Exercise prompt → Restate the records that follow word for word. Omit the images.

Information shown →
Start of Block

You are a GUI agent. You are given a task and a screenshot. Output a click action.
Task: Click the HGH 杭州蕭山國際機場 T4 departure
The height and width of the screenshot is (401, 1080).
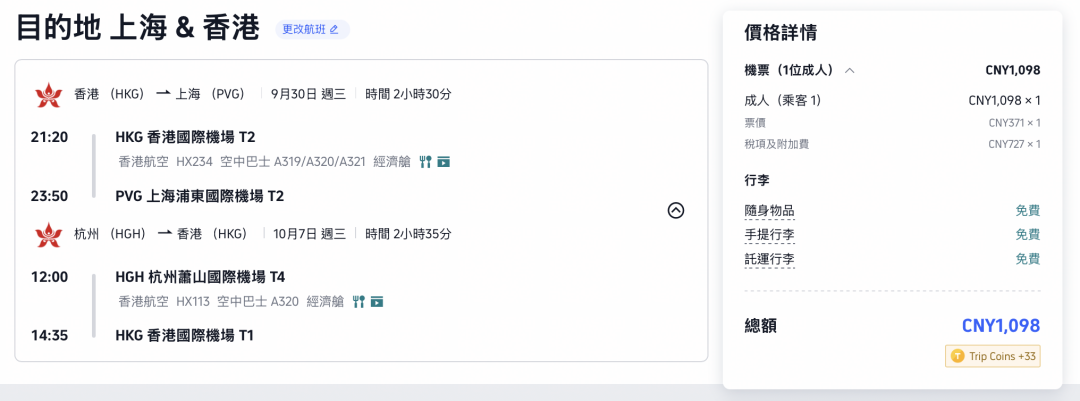coord(200,278)
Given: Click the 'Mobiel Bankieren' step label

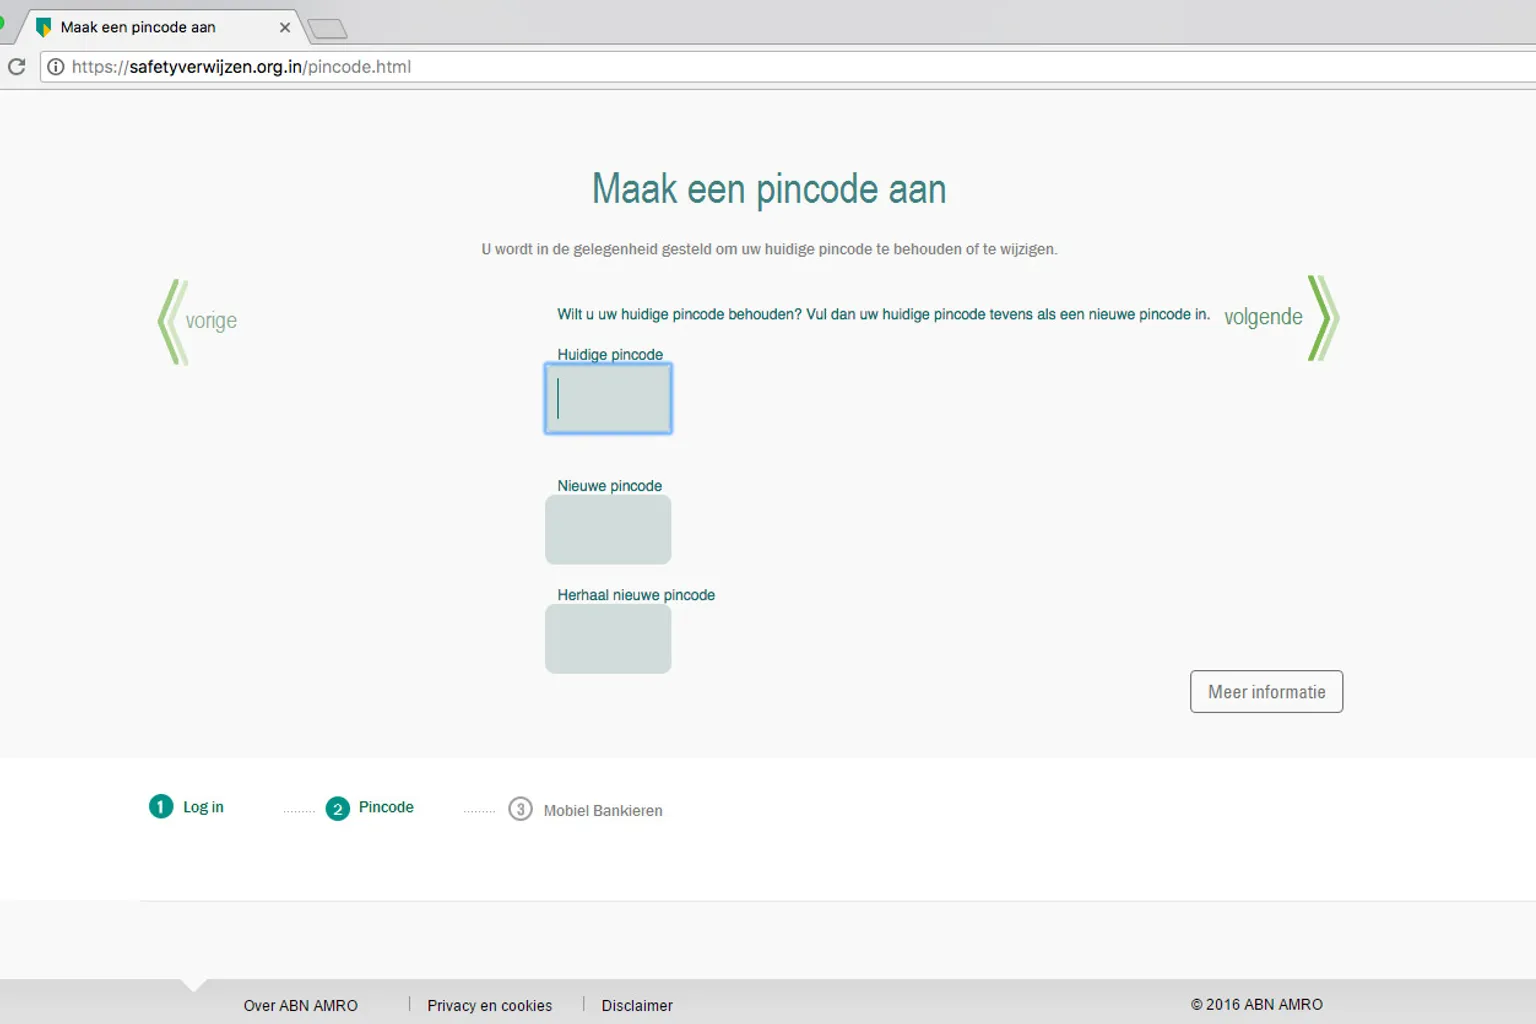Looking at the screenshot, I should (603, 811).
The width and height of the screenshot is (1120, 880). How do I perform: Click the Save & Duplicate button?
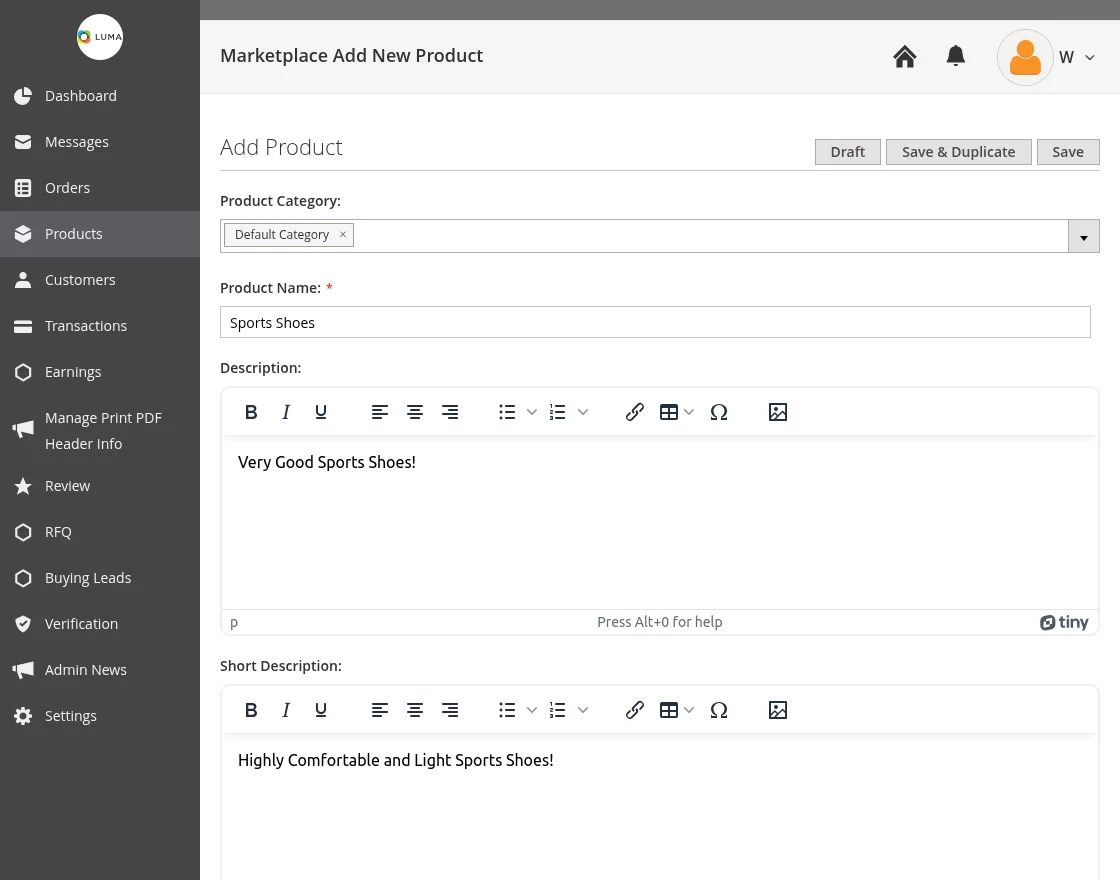click(958, 151)
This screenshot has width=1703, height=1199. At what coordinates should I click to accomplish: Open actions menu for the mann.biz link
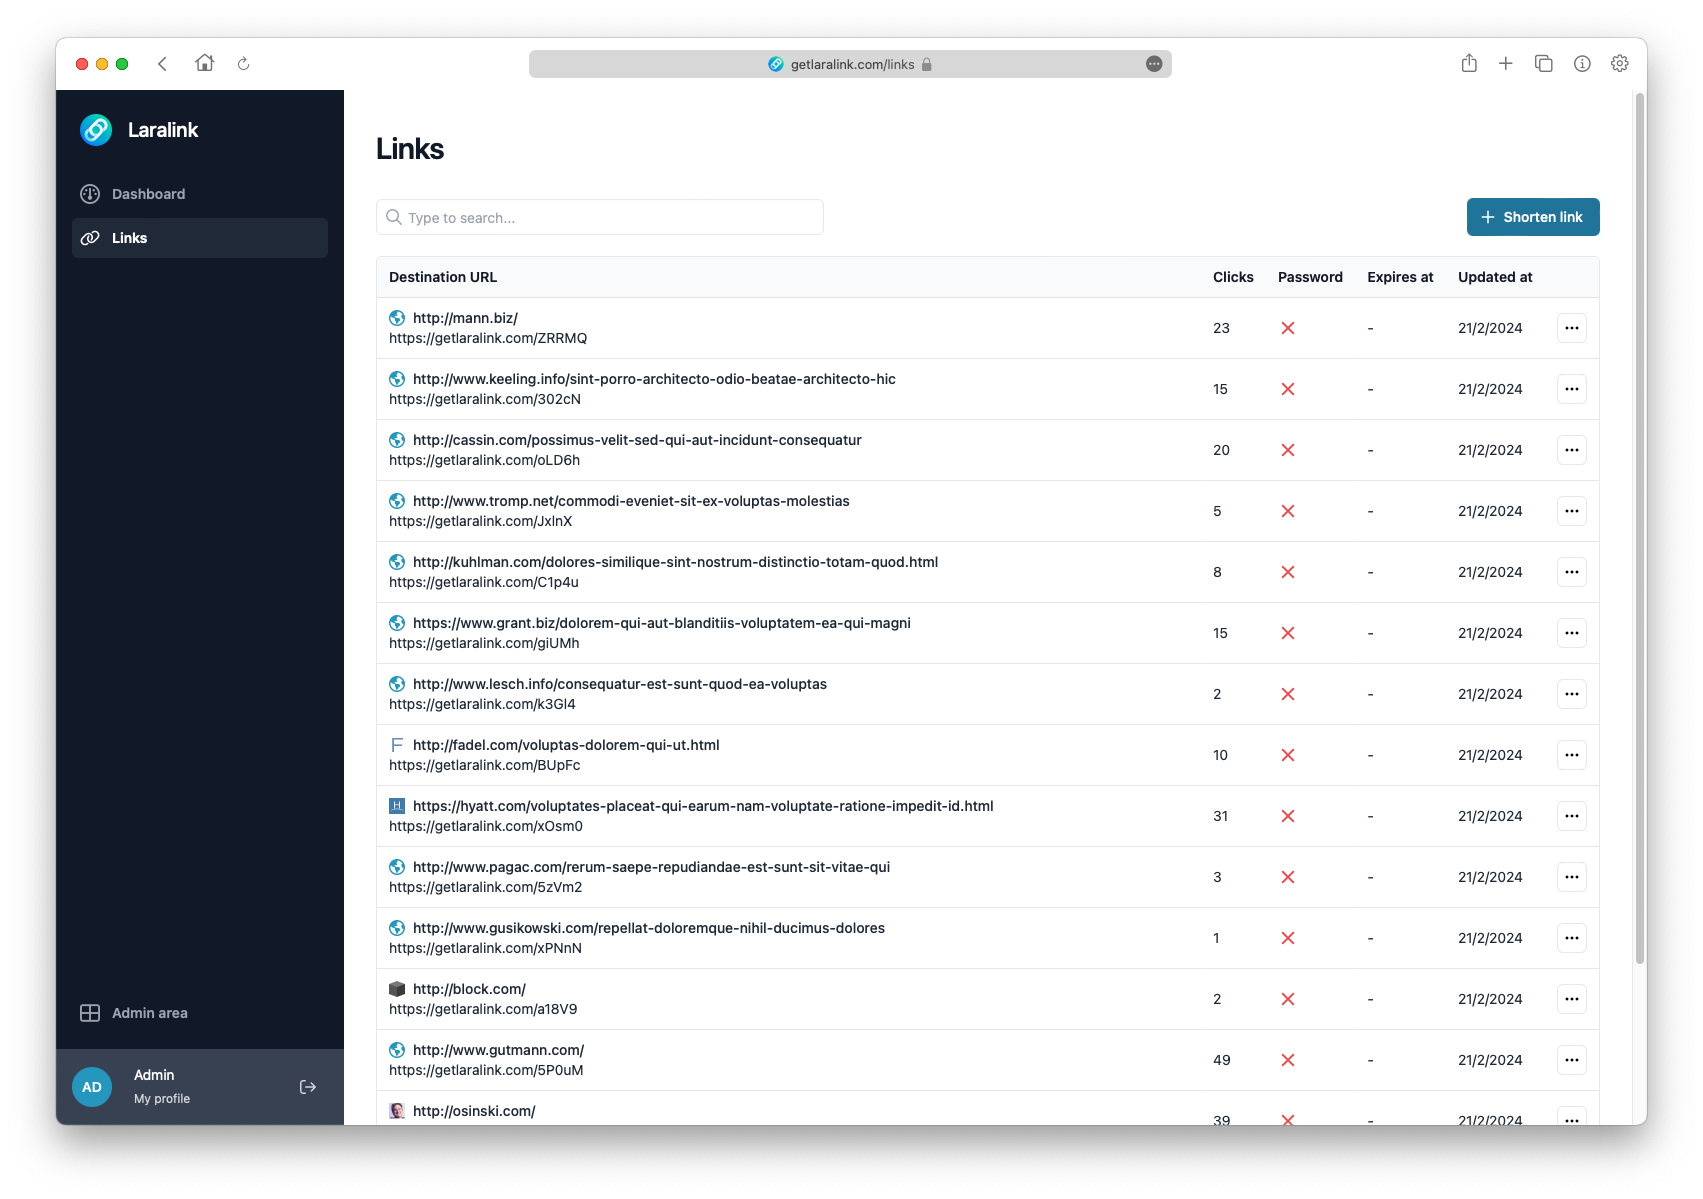(1572, 328)
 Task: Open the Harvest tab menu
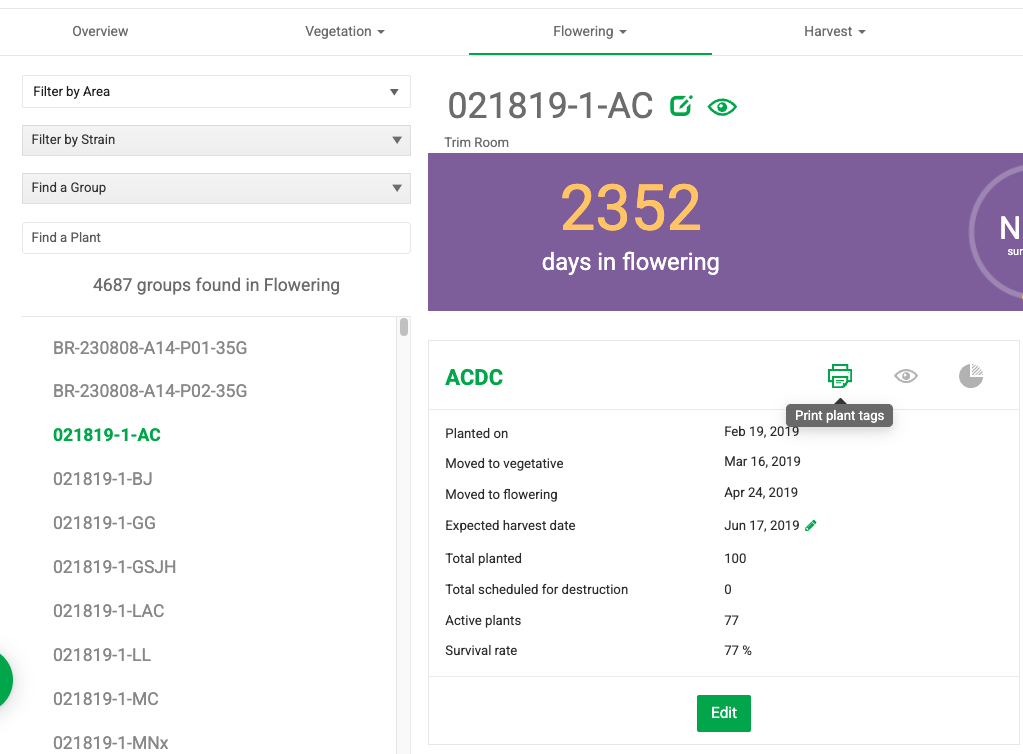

End of Block

Result for this exercise →
You are a GUI agent. You are given a task and a screenshot. Output a click action.
Task: Click the HGH 杭州蕭山國際機場 T4 departure
The height and width of the screenshot is (401, 1080).
coord(200,278)
Given: Click the 'Mobiel Bankieren' step label

Looking at the screenshot, I should (603, 811).
The width and height of the screenshot is (1120, 880). How do I perform: Click the Save & Duplicate button?
click(958, 151)
This screenshot has width=1703, height=1199. At what coordinates should I click to accomplish: Open actions menu for the mann.biz link
(1572, 328)
 Task: Open the Harvest tab menu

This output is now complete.